- Location: Natchitoches Parish, Louisiana
- Coordinates: 31°45′09″N 93°06′39″W﻿ / ﻿31.75250°N 93.11083°W
- Basin countries: United States
- Built: 1962; 64 years ago
- Surface area: 3.4 sq mi (8.8 km^{2})
- Water volume: 56,700 acre⋅ft (69,900,000 m^{3})

= Sibley Lake Dam =

Dam in Louisiana, United States

Sibley Lake Dam is a dam in Natchitoches Parish, Louisiana.

== History ==

The earthen dam was constructed in 1962 with a height of 36 feet and a length at its crest of 6520 feet. It impounds the Youngs Bayou for municipal water supply for the city of Natchitoches. The dam is owned and operated by the city and local Water Works District Number One. Both lake and dam are named for an early settler and Indian agent in the area, Dr. John Sibley.

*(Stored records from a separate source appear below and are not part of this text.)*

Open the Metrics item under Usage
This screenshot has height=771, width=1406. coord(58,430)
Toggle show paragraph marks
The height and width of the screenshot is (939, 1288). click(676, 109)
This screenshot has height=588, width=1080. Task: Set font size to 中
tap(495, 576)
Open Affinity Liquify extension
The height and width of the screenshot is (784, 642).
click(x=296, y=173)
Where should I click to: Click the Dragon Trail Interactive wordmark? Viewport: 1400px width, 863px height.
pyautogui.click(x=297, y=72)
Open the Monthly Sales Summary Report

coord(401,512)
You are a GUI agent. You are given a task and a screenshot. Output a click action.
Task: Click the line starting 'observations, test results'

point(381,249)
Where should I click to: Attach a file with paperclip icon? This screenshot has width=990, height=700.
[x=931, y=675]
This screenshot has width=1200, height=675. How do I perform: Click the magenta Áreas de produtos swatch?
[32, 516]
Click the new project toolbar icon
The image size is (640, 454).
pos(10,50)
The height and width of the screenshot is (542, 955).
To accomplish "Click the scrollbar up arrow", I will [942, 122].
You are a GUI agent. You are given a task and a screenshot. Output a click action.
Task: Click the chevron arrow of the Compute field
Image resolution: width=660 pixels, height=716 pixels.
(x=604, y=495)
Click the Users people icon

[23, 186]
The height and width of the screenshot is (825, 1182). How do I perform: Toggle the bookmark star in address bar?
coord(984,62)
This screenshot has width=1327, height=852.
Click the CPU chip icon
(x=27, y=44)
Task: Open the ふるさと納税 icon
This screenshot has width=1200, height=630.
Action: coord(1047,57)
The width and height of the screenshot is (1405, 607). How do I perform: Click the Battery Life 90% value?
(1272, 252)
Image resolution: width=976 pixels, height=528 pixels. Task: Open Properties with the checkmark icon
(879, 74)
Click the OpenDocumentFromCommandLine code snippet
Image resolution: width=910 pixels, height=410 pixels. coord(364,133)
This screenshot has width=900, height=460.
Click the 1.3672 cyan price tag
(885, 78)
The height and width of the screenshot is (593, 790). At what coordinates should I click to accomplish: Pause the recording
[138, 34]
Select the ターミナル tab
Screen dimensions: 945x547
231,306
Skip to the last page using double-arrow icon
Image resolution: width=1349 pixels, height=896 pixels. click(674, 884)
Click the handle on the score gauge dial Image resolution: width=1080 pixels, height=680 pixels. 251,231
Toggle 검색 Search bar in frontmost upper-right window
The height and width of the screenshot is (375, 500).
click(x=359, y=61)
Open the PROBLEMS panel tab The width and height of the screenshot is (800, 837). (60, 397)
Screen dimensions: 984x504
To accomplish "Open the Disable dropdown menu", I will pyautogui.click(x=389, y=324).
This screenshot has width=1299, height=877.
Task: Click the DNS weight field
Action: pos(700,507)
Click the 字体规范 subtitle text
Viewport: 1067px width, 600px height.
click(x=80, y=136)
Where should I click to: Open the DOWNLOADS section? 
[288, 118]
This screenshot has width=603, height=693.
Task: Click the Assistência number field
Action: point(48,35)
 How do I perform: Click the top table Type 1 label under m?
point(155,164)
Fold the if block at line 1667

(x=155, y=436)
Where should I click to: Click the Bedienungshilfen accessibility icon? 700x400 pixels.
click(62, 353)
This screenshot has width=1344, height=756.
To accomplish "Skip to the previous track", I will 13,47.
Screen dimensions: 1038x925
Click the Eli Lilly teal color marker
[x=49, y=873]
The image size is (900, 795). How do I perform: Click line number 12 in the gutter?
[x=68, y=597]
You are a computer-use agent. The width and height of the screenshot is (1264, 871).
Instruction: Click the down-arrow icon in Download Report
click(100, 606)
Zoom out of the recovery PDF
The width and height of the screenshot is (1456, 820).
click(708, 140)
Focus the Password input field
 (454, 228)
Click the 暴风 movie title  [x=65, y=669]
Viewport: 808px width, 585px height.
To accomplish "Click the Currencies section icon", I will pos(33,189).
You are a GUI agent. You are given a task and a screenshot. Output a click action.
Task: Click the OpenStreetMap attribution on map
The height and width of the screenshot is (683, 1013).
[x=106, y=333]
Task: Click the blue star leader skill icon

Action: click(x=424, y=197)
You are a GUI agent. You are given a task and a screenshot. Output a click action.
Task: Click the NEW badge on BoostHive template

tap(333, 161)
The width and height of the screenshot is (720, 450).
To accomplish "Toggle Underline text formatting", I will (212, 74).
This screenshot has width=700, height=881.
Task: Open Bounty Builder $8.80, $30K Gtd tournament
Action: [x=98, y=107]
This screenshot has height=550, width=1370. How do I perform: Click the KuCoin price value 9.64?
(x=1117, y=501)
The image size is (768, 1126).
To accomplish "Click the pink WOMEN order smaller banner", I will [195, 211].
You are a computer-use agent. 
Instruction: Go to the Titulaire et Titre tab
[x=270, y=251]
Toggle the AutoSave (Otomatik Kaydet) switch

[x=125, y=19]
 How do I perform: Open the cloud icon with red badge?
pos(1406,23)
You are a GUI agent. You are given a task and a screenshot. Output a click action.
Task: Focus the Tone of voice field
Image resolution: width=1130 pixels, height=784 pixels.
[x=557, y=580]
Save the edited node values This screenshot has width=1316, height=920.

The reservoir it creates, Sibley Lake, has a water surface of 3.4 sqmi, a shoreline of about 38 miles, and a maximum capacity of 56,700 acre feet. The natural wetlands on this site known as Lac Terre Noir was drained in the early twentieth century, then re-developed as a reservoir and water source. Recreation on the lake, including hunting, boating, camping, and fishing (for white crappie, channel catfish and largemouth bass) requires an annual permit from the city.